[WHAT IS NEEDED] Lay out the records from the line with "Task: Edit jimmy@dealautomator.com" to the line with "Looking at the screenshot, I should tap(1098, 850)." as a numbered list, omitting blank lines.

[Saved data entries]
★ ★ ★

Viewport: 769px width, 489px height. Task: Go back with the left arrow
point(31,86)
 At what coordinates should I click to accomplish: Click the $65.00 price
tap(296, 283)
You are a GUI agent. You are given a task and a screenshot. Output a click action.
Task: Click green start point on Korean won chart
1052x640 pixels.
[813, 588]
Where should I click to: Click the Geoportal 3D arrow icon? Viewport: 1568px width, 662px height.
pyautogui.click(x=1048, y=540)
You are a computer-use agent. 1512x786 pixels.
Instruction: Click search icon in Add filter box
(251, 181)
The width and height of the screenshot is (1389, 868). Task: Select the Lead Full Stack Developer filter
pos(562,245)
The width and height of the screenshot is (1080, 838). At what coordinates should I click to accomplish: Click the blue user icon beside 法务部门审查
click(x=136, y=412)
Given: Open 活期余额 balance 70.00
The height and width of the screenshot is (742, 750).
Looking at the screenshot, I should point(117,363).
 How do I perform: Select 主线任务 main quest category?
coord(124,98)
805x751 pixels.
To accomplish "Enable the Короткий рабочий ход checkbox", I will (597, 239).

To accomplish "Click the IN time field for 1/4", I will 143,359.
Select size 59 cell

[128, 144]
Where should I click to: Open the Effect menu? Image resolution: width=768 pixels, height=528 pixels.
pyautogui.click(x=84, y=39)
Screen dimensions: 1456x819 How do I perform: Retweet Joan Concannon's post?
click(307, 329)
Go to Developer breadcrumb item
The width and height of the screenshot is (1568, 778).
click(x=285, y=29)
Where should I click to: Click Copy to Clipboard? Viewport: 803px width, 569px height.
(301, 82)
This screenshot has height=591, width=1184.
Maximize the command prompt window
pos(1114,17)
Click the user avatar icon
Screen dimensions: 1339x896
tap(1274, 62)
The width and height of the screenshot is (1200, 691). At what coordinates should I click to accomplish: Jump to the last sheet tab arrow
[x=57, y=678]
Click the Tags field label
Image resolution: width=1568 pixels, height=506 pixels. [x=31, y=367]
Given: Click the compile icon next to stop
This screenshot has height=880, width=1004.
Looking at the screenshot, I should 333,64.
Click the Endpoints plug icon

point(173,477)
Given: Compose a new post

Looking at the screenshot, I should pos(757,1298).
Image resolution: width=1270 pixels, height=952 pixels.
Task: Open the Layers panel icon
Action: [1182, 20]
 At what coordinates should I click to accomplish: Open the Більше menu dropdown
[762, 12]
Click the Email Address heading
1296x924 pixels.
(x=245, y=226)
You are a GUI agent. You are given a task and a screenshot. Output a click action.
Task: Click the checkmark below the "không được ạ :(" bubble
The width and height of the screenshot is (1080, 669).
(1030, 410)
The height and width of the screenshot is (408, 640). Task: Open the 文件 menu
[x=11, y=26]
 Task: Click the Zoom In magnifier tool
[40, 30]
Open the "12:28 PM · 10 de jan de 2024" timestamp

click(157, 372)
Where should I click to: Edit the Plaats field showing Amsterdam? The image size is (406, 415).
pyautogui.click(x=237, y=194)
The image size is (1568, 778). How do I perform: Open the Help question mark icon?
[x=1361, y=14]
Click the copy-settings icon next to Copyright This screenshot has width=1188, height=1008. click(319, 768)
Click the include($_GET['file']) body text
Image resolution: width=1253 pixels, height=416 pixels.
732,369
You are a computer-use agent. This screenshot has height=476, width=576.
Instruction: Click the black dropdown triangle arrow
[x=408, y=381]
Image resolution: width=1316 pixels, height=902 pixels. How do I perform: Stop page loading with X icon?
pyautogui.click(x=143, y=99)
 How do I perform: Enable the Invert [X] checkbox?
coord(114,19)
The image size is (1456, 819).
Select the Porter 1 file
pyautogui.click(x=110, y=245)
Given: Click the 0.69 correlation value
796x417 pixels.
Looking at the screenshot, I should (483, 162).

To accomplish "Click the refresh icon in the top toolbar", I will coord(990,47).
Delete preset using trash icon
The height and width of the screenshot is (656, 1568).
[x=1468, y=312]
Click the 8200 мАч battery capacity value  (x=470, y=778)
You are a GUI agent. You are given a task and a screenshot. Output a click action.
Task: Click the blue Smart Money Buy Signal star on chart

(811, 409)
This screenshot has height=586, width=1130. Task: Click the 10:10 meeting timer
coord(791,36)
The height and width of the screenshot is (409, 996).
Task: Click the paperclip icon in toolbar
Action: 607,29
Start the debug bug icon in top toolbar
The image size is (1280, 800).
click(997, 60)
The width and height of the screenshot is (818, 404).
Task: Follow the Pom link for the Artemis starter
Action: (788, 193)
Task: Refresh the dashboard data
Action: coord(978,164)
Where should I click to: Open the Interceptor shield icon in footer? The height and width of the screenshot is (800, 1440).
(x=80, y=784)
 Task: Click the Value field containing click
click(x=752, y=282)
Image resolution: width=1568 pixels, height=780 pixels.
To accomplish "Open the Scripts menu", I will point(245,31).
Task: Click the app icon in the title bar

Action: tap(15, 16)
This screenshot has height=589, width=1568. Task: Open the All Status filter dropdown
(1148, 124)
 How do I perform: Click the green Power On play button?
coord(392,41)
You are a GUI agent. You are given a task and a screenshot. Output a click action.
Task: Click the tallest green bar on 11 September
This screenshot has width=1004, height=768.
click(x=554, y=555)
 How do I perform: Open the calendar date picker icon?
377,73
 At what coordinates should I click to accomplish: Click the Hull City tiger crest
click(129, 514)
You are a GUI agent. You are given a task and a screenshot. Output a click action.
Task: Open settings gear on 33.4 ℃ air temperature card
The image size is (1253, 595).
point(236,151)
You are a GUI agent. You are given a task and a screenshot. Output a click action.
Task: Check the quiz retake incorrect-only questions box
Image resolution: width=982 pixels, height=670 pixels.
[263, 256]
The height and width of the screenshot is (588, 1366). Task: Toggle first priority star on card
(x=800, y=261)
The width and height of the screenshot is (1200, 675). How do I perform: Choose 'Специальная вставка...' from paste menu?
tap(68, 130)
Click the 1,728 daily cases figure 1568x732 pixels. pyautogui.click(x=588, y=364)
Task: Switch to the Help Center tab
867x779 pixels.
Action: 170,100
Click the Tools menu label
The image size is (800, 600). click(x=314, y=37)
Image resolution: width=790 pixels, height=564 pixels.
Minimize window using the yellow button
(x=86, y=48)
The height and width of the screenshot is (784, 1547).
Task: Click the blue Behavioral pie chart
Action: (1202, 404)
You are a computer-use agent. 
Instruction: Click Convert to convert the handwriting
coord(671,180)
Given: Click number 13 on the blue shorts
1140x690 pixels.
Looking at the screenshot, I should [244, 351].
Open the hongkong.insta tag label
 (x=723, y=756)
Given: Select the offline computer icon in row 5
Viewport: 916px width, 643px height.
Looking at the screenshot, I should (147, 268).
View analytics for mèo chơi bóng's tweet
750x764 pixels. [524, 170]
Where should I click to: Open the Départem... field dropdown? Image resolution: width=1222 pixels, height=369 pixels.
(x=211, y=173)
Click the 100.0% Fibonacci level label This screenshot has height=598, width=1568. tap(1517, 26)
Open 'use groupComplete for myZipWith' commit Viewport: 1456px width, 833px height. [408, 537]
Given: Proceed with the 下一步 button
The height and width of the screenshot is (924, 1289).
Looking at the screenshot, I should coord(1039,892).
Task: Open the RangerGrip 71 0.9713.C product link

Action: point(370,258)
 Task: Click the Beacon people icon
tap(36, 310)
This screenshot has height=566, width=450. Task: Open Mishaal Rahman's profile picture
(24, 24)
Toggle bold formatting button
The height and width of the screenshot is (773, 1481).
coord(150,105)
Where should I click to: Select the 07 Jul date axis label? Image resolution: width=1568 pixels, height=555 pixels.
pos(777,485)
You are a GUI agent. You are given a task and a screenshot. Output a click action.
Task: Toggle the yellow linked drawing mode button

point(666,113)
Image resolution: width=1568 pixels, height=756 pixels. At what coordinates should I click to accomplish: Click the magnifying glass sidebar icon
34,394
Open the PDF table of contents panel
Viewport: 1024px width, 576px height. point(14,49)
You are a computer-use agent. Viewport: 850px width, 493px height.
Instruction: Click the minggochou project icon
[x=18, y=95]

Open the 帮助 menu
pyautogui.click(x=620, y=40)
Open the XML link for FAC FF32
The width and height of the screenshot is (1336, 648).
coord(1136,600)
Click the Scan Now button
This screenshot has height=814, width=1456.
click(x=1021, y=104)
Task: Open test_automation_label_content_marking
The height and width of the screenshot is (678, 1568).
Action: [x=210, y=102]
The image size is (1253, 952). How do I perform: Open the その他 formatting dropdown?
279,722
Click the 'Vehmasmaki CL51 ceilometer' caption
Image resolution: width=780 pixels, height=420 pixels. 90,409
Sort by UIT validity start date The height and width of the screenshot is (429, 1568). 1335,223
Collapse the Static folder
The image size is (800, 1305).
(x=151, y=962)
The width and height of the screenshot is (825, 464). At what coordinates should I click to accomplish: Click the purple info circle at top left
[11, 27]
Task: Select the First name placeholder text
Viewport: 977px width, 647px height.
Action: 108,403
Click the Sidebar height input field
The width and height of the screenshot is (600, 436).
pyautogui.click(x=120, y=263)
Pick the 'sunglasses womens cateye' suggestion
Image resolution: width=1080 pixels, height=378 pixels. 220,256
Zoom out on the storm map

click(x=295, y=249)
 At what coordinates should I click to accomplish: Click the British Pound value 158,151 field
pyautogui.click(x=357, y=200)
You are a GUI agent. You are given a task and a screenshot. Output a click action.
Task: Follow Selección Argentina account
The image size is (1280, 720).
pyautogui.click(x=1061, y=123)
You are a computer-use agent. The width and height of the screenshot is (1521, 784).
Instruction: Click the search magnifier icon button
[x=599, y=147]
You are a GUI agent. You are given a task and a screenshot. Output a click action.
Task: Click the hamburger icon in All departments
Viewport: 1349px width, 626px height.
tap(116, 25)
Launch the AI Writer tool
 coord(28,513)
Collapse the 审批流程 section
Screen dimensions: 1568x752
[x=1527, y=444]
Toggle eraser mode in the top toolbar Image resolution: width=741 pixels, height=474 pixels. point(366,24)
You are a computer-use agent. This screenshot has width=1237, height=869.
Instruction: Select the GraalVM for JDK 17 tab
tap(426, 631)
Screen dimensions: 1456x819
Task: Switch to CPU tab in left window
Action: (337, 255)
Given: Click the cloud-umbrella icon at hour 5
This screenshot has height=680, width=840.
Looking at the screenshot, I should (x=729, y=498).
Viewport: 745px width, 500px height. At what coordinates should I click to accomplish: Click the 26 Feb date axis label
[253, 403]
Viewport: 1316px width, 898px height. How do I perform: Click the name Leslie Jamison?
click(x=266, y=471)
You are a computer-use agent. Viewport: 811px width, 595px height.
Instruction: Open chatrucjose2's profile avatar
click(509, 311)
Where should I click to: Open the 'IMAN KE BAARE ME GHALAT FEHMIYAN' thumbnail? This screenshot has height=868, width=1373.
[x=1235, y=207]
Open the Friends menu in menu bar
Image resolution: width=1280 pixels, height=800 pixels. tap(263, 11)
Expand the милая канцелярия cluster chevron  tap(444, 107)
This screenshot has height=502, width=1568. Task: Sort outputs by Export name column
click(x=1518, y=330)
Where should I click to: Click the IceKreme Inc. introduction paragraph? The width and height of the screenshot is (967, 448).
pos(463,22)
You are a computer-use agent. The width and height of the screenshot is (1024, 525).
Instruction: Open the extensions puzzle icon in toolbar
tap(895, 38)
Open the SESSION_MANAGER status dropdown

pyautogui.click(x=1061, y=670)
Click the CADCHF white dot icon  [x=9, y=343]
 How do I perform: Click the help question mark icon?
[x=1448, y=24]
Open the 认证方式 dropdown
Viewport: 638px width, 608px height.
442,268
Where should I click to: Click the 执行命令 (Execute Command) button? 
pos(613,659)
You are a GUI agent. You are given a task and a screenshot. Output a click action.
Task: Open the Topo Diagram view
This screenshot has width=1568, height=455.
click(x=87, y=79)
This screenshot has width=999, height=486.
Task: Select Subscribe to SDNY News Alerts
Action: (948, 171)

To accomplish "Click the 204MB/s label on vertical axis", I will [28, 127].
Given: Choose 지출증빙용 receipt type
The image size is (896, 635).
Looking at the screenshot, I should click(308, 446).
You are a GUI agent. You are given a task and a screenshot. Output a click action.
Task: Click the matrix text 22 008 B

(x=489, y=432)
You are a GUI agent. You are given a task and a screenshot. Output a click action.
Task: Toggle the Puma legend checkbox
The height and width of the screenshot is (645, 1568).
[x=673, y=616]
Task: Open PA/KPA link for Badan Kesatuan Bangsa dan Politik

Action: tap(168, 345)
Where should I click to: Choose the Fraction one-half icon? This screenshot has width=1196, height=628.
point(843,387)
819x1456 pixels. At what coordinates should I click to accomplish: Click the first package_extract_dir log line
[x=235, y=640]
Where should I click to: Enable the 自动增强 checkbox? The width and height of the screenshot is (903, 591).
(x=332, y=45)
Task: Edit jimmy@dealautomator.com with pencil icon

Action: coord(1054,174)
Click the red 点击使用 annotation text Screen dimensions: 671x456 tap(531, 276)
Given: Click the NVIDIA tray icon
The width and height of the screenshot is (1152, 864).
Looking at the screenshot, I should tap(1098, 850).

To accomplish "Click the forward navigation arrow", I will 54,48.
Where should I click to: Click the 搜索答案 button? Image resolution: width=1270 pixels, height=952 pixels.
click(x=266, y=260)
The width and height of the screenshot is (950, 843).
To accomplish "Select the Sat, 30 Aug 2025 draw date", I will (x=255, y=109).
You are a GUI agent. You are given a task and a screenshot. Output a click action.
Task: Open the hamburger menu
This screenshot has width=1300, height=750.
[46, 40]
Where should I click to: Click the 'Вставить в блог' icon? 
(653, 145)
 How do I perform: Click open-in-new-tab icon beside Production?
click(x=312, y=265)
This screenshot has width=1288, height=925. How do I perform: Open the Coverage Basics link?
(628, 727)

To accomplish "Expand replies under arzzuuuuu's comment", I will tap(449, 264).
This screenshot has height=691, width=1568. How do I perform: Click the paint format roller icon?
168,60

★ ★ ★

[OUTPUT FOR THIS TASK]
1. Task: Edit jimmy@dealautomator.com with pencil icon
2. Action: coord(1054,174)
3. Click the red 点击使用 annotation text Screen dimensions: 671x456 tap(531, 276)
4. Given: Click the NVIDIA tray icon
5. The width and height of the screenshot is (1152, 864).
6. Looking at the screenshot, I should tap(1098, 850).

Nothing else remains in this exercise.